Scientific classification
- Kingdom: Plantae
- Clade: Tracheophytes
- Clade: Angiosperms
- Clade: Monocots
- Order: Asparagales
- Family: Orchidaceae
- Subfamily: Orchidoideae
- Tribe: Orchideae
- Subtribe: Orchidinae
- Genus: Cooktownia D.L.Jones
- Species: C. robertsii
- Binomial name: Cooktownia robertsii D.L.Jones

= Cooktownia =

- Genus: Cooktownia
- Species: robertsii
- Authority: D.L.Jones
- Conservation status: LC
- Parent authority: D.L.Jones

Genus of orchids

Cooktownia robertsii, commonly known as mystery orchid, is the only species of plant in the orchid genus Cooktownia and is endemic to far north Queensland. It is a rare ground orchid, named in honour of the first scientist to discover it, Lewis Roberts and has two ground-hugging leaves and up to nine small green flowers. It is an unusual species because of its highly modified column which lacks pollen and does not have a receptive stigma.

== Description ==
Cooktownia robertsii is a tuberous, perennial herb with two dark green, ground hugging, egg-shaped to almost round leaves, 15-30 mm long and 10-30 mm wide with their bases overlapping. Between three and nine green flowers with darker lines, about 7 mm long and 2.5 mm wide are borne on a flowering stem 150-250 mm tall. The sepals and petals are lance-shaped to egg-shaped, 6-7 mm long and about 2.5 mm wide. The labellum is about 7 mm long and 2.5 mm wide with its edges rolled inwards and has no spur. The flowers are apomictic, lack pollen and a receptive stigma, forming seeds without fertilisation. Flowering occurs between March and May.

==Taxonomy and naming==
Cooktownia robertsii was first formally described in 1997 by David Jones from a specimen collected in 1993. The generic name is derived from Cooktown, the nearest town to where this orchid is found. The specific epithet (robertsii) honours Lewis Roberts who discovered the orchid near his home in Shipton's Flat near Cooktown in the 1980s.
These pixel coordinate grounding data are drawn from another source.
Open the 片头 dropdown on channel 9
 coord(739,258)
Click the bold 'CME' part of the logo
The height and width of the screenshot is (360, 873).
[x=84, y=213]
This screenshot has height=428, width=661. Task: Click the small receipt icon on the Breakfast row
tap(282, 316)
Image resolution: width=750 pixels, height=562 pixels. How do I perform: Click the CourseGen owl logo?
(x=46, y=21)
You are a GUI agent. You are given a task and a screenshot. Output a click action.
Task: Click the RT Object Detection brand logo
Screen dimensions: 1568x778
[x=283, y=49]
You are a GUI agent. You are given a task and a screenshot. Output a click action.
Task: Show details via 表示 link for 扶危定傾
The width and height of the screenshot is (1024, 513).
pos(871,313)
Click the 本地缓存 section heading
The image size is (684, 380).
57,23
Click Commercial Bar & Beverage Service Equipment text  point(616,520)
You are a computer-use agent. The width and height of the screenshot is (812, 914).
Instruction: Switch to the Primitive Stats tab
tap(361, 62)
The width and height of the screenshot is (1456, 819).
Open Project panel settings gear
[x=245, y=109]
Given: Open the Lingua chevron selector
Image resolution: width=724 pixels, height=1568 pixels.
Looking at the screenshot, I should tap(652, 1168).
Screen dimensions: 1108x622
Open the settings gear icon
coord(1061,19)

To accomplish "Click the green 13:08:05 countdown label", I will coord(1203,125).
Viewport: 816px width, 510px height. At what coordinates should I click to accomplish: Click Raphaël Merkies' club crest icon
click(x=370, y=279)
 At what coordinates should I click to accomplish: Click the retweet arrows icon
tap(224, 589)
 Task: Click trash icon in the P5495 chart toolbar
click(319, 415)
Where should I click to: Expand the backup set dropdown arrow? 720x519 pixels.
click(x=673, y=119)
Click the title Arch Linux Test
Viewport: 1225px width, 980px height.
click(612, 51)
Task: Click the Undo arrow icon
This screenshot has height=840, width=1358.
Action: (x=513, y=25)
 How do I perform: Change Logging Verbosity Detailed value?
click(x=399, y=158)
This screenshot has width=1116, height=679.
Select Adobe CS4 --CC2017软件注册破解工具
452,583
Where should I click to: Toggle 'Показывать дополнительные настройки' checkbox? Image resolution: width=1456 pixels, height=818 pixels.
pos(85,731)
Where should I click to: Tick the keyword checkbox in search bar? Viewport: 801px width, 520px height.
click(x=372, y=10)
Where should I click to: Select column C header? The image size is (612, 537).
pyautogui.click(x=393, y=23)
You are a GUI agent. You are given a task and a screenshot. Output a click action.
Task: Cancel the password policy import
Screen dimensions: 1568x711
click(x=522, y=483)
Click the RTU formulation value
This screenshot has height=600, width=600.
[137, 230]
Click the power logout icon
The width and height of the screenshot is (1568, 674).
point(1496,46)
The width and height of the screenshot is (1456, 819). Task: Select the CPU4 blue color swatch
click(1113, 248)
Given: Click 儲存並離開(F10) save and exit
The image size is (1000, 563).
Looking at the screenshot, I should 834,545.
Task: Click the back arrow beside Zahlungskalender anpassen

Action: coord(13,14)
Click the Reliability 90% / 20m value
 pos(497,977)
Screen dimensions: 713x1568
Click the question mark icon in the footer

==Distribution and habitat==
Mystery orchid is only known from a small area south of Cooktown in tropical far north Queensland. Although it is highly localised, it can be locally common, is easily cultivated and reproduces freely. It is found in open forest in grassy areas in red gravelly or stony loam at altitudes from 300-500 m, with maximum extent between March and late April.